Goal 1 ▸ Condense the paragraph in the tank-cycle forum thread that begins "But still do a weekly water change" into a short list that keeps its main facts.

Excerpted text ▸

────────

# Tank is done with cycle now what?



## bracksz28 (Nov 1, 2003)

So my tank is finally all done with its cylce, what do i do now? do i need to do a water change? i have had 8 fish in there during the cycle, so i know there is waste in there, but not sure what to do now?


----------



## Bigkrup444 (Oct 6, 2003)

yea do a 25% water change







to lower the nitrate and your good yo go


----------



## sprinter78 (Nov 24, 2003)

Yup.. water change... and then HAVE FUN!!!!!!!!!









But still do a weekly water change, ~20% or so and check parameters of water every 2 weeks or every week.... whatever your preference.

I check my parameters every week to 2 weeks.


----------



## 360 (Dec 3, 2003)

good luck man!







cycles are certainly worth the wait


----------



## MR.FREEZ (Jan 26, 2004)

im getting my new 100gal tomorrow not lookin forword to a long cycle


----------



## Dr. Giggles (Oct 18, 2003)

You aready for your P's. Once a tank is cycled you just need to perform your 20% water change weekly with gravel vac. Once a tank is fully established you don't need to waste your time on tests unless you see something wrong.


----------



## Noe (Aug 22, 2003)

Bigkrup444 said:


> yea do a 25% water change
> 
> 
> 
> ...


 and enjoy your tank...........







congrat.......


----------

────────

Records provided ▸

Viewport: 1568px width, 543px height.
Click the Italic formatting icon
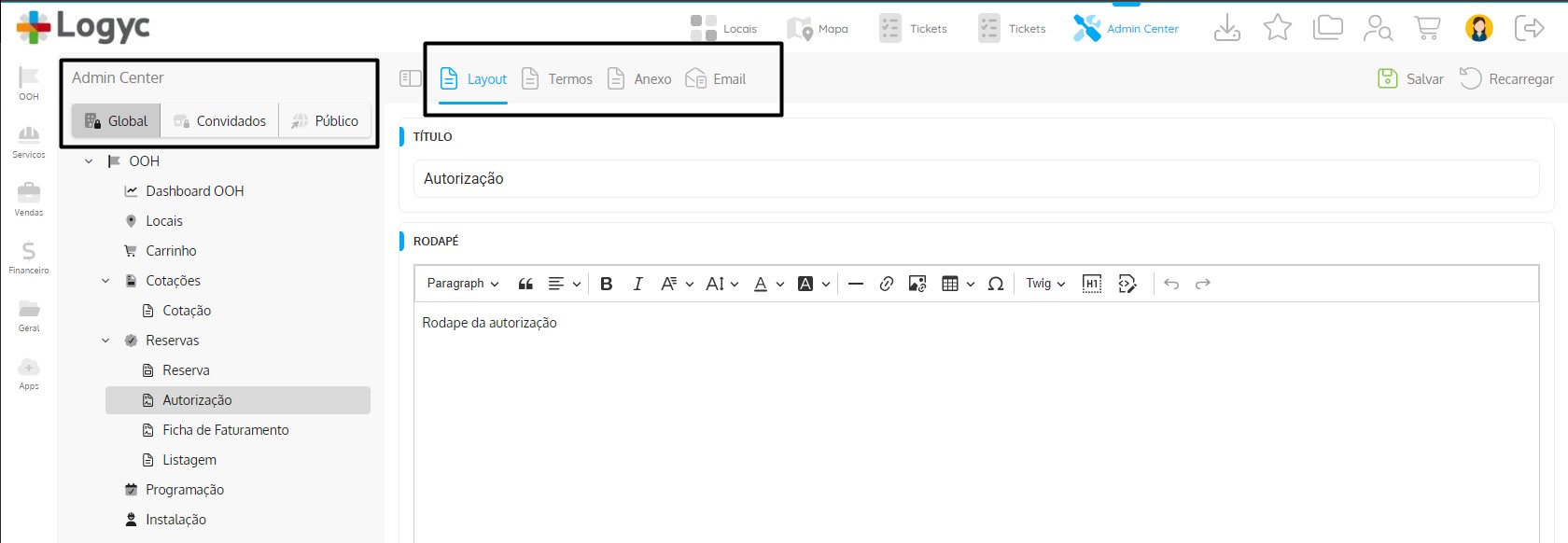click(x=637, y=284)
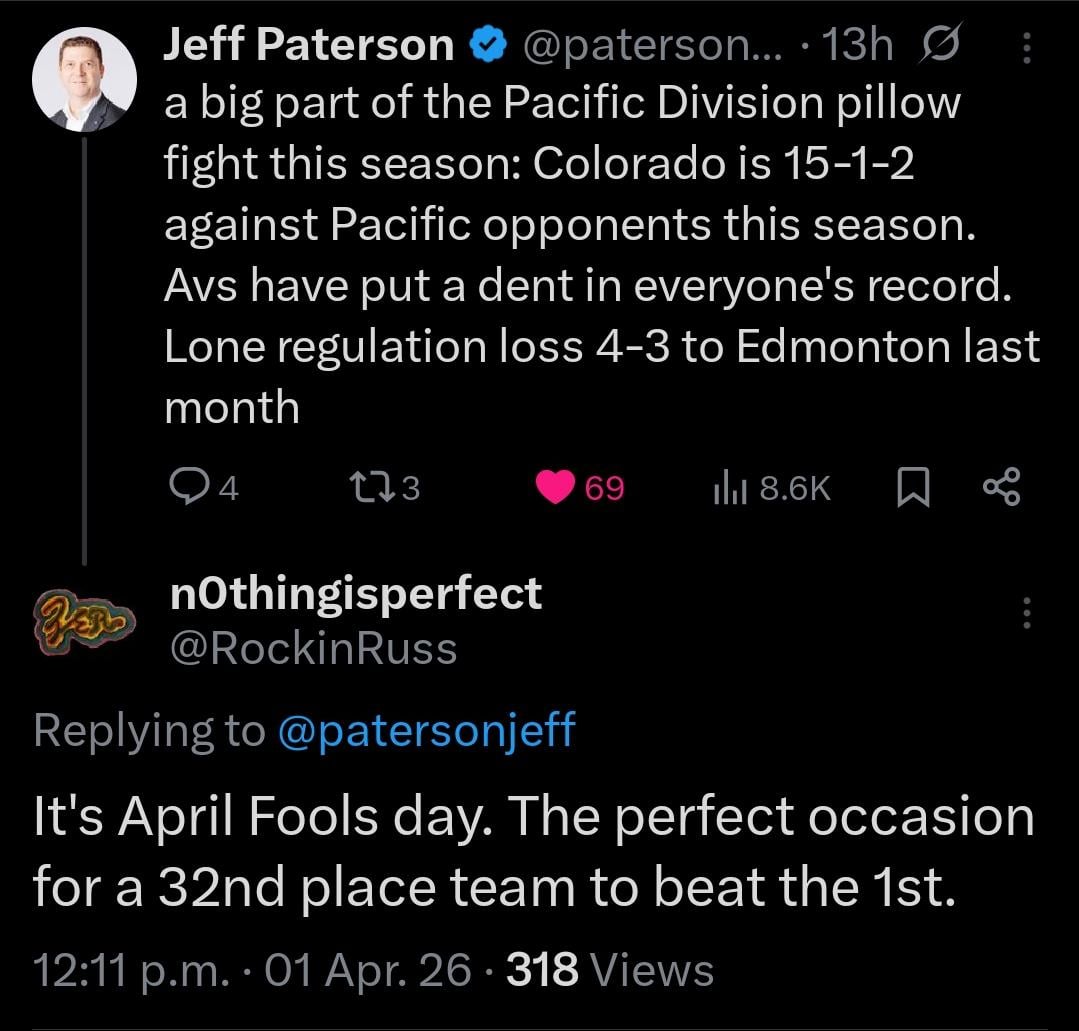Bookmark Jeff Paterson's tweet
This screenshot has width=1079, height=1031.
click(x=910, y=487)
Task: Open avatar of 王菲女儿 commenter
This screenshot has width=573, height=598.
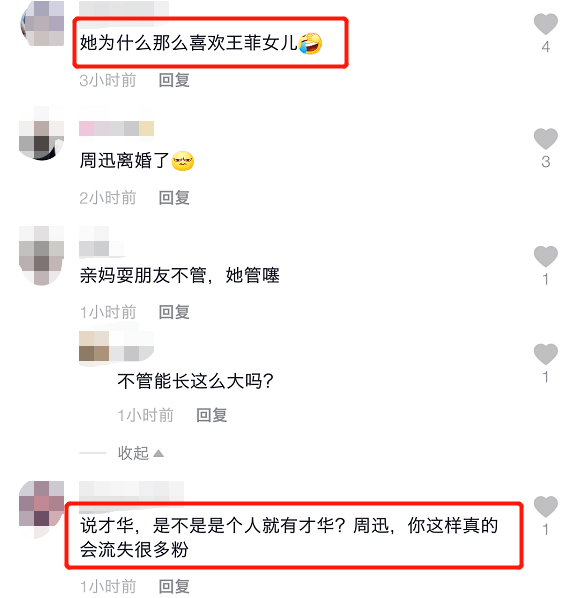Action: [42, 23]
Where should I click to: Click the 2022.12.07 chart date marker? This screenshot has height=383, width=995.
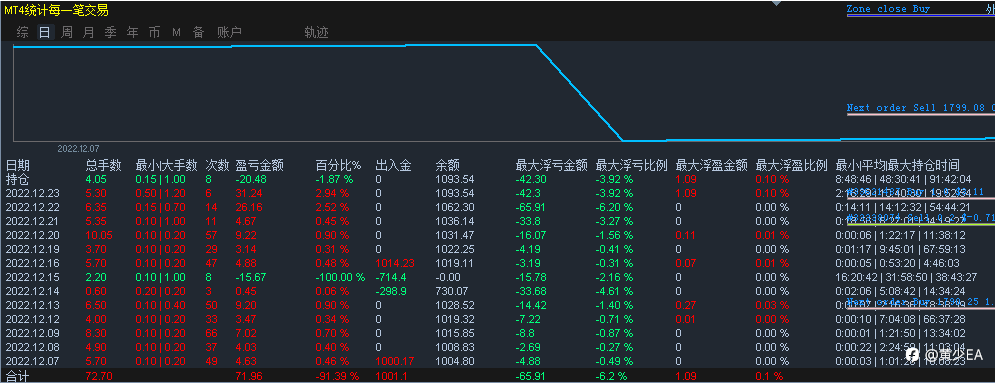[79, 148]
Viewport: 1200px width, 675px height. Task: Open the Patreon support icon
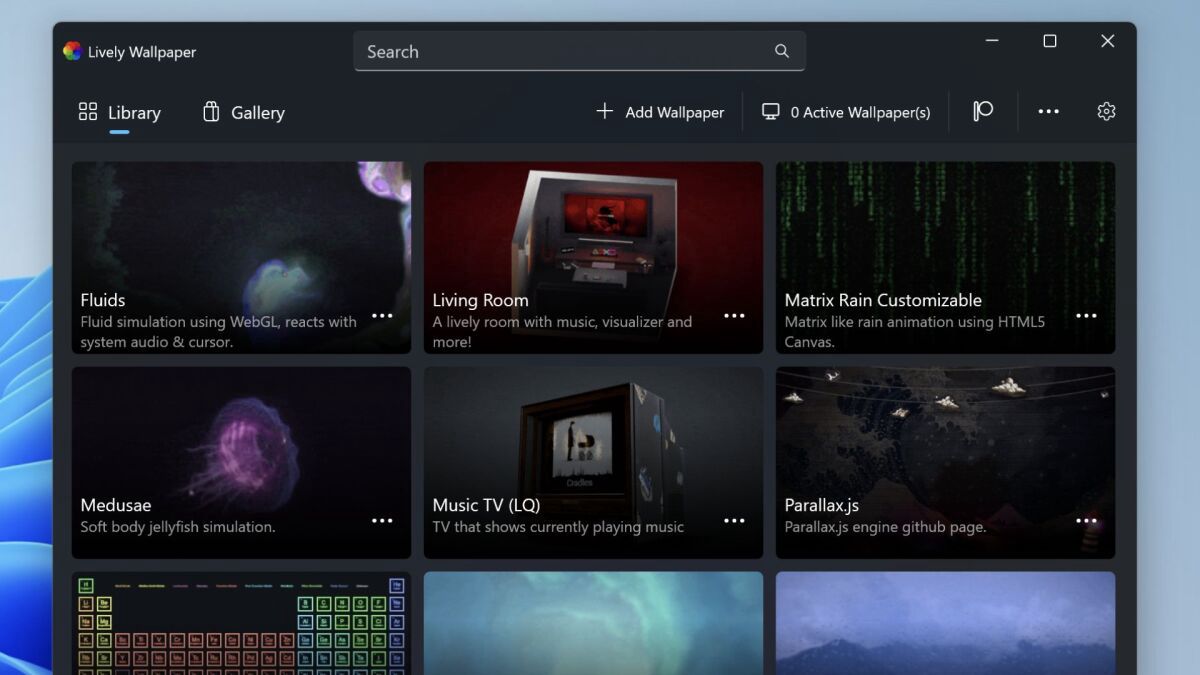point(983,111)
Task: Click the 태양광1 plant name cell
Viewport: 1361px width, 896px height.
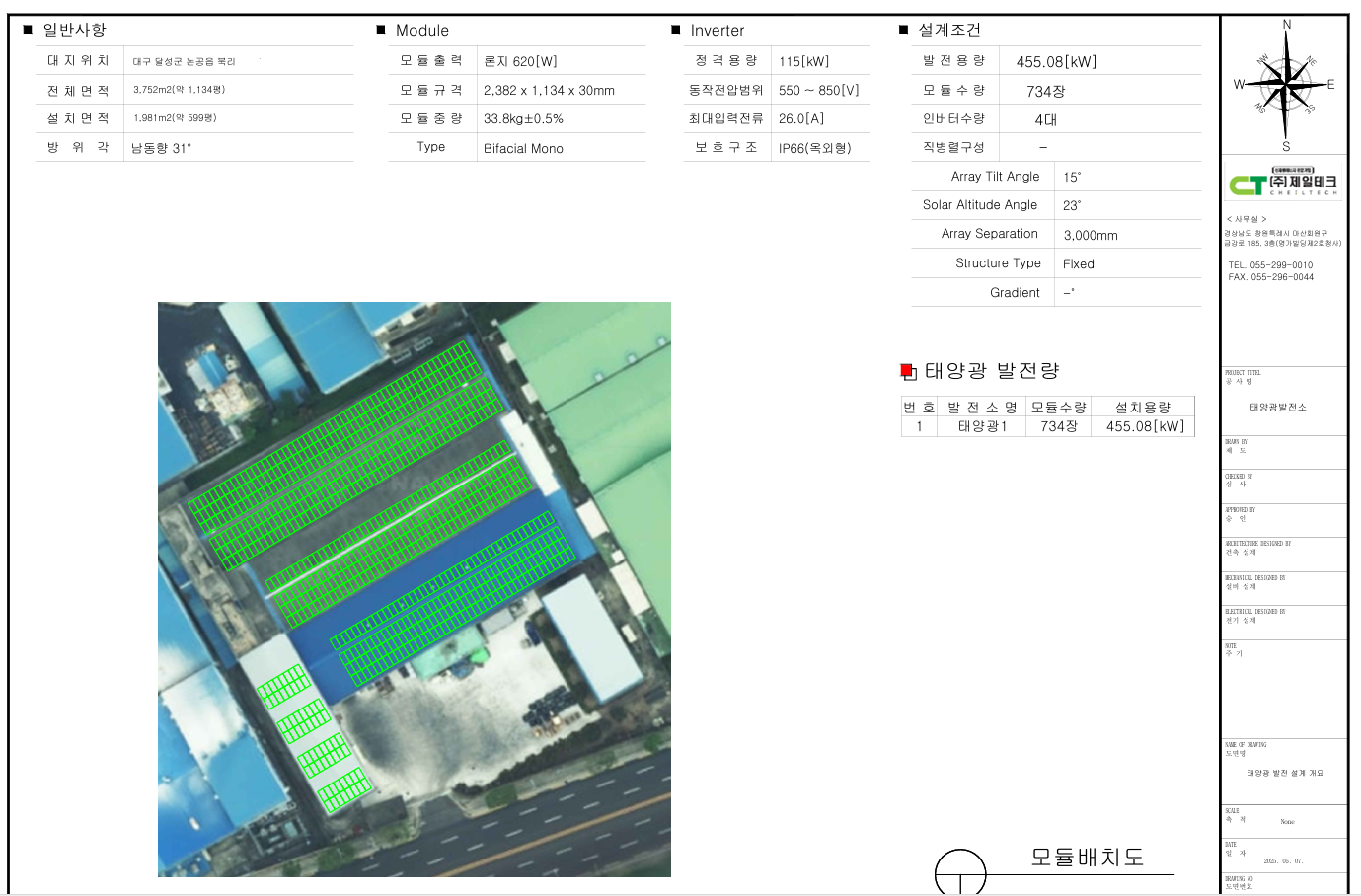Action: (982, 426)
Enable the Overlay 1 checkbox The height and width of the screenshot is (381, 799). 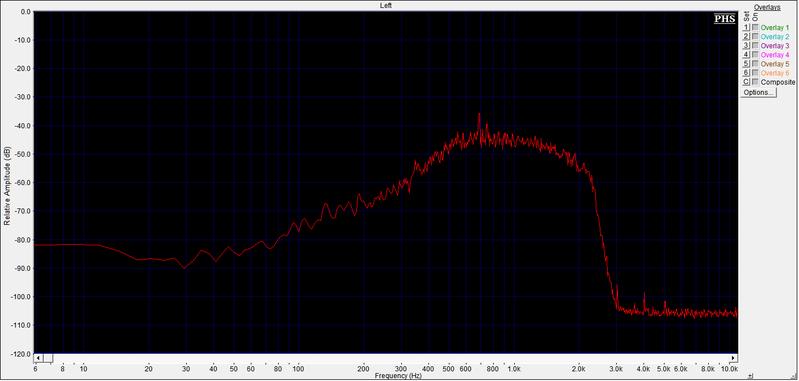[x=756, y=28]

────────

Goal 2 ▸ Pull out every line of the listing that contains the word "This".

Task result 1 ▸
- Keep doing a weekly water change of about 20%.
- Check the water parameters every week or every two weeks, as you prefer.

Task result 2 ▸
This screenshot has width=1079, height=1031.
This screenshot has width=573, height=598.
Where should I click to: Click the 2022.12.07 chart date marker? This screenshot has height=383, width=995.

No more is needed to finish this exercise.